Barbeau is Carpenter's best heroine ever, a solo mum running a radio station and a lighthouse on her own and capably fending off both unwelcome suitors and marauding ghosts. Holbrook lends weight to what would otherwise be dull exposition scenes, his hushed tones turning them into spooky moments in their own right.

If you're not too worried by awkward shifts in tone and uneven plotting, I'd highly recommend The Fog. Just don't make the mistake of picking up the 2005 remake, which I was unable to get through without wanting to use the dvd as a frisbee (I lasted about fifteen minutes). Horrible, horrible stuff. Also, don't confuse it with James Herbert's novel of the same title, a full-strength gore-fest that has nothing in common with this movie.

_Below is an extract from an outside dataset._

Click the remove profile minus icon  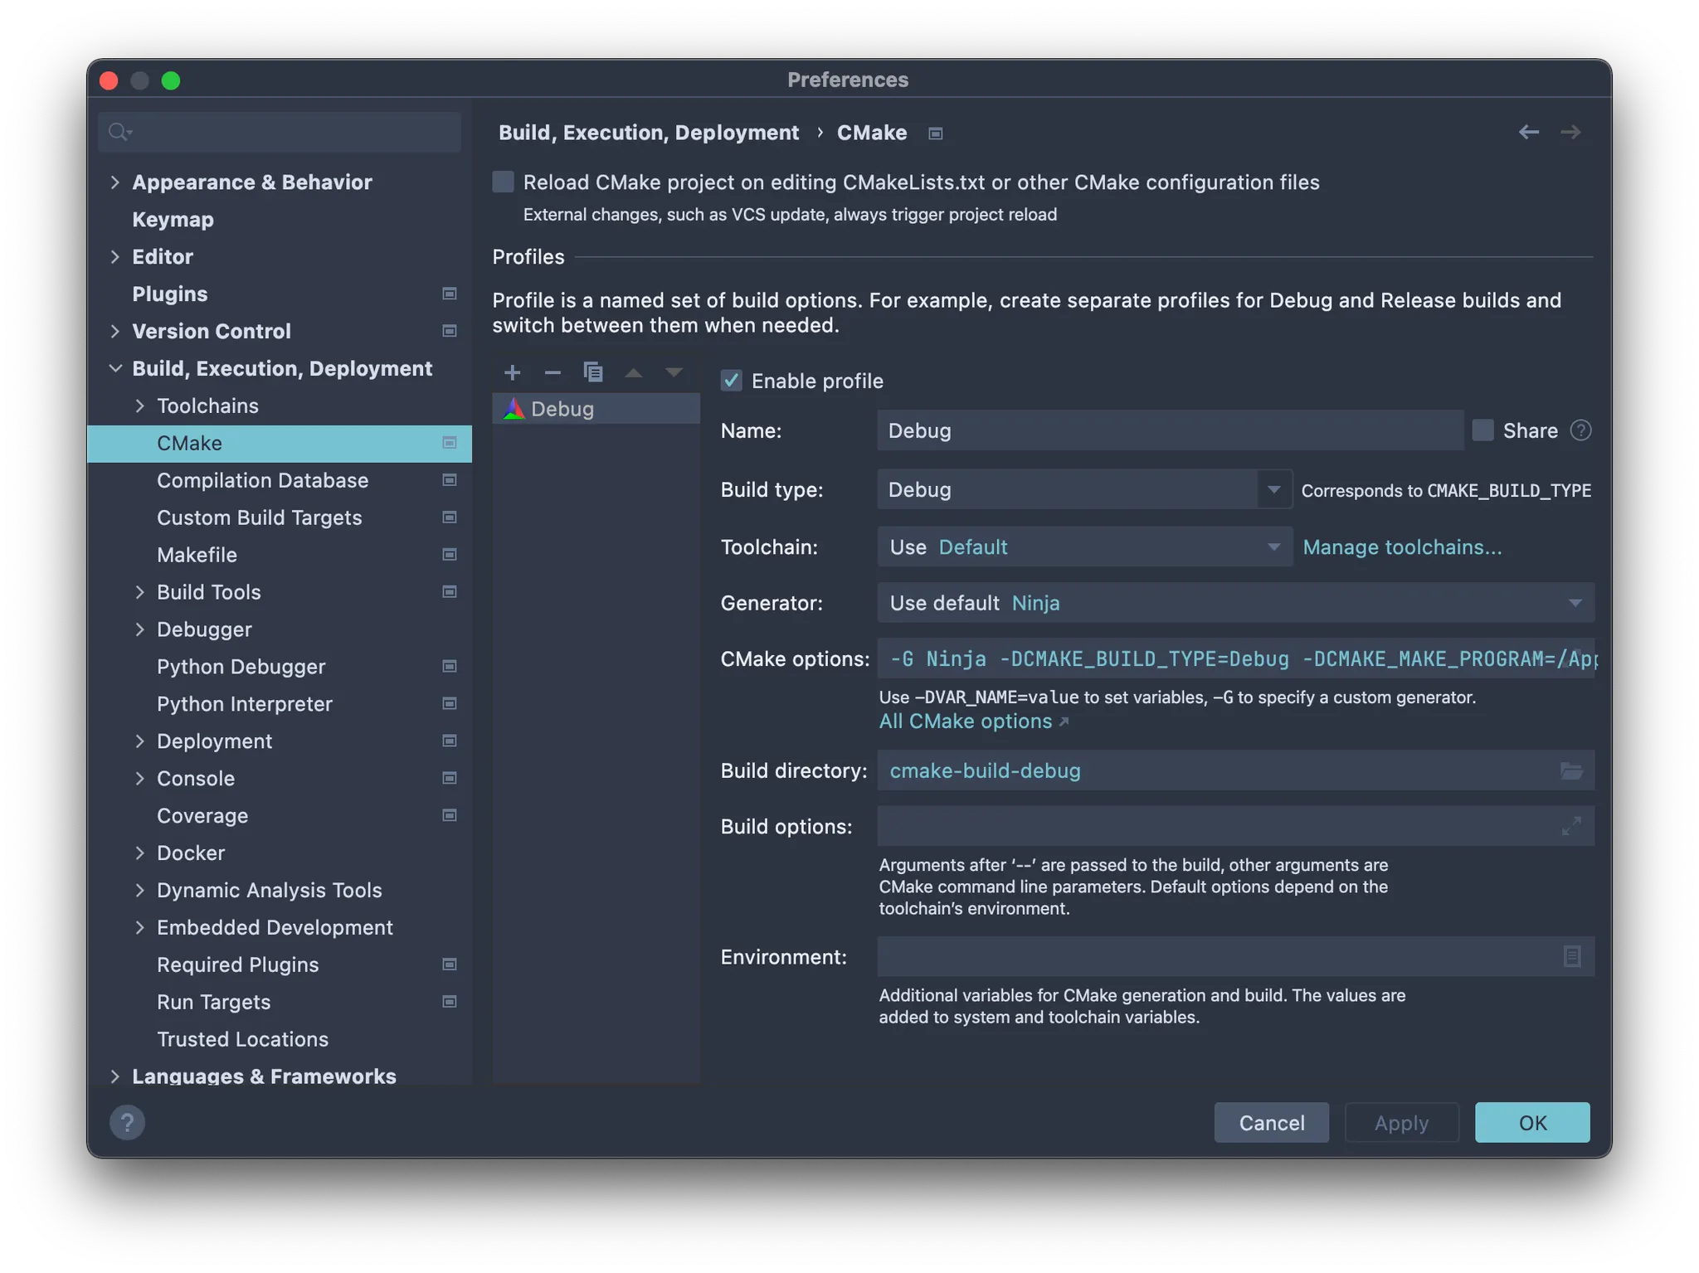pos(553,372)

There is a book of The Fog, which I've spent quite some time looking for. It's written by Dennis Etchison, one of the best horror writers of the last 50 years, and is apparently based on the earlier, pre-reshoot version of the movie. Etchison apparently managed to make the story tie up more neatly than the movie does, and this novelisation has a very high reputation. He has a gift for atmosphere and dread that seems to be perfect for this story.

Here's the trailer. I wanted to post the opening scene, where Houseman tells the story, but it's been taken down.

Guess I also need to put in an image so that I have a thumbnail for Facebook. Tempted as I am to use a sexy photo of Ms. Barbeau, I'm going for this one instead.


  1. So did you ever get the Etchison ppb? It's available quite cheaply here (lemme know if you want). I think I was too old when this came out to be swayed by the creepy parts because I was too creeped out by Tom Atkins getting it on with Jamie Lee (shudder). But it is fun -- makes me miss Debra Hill all the more.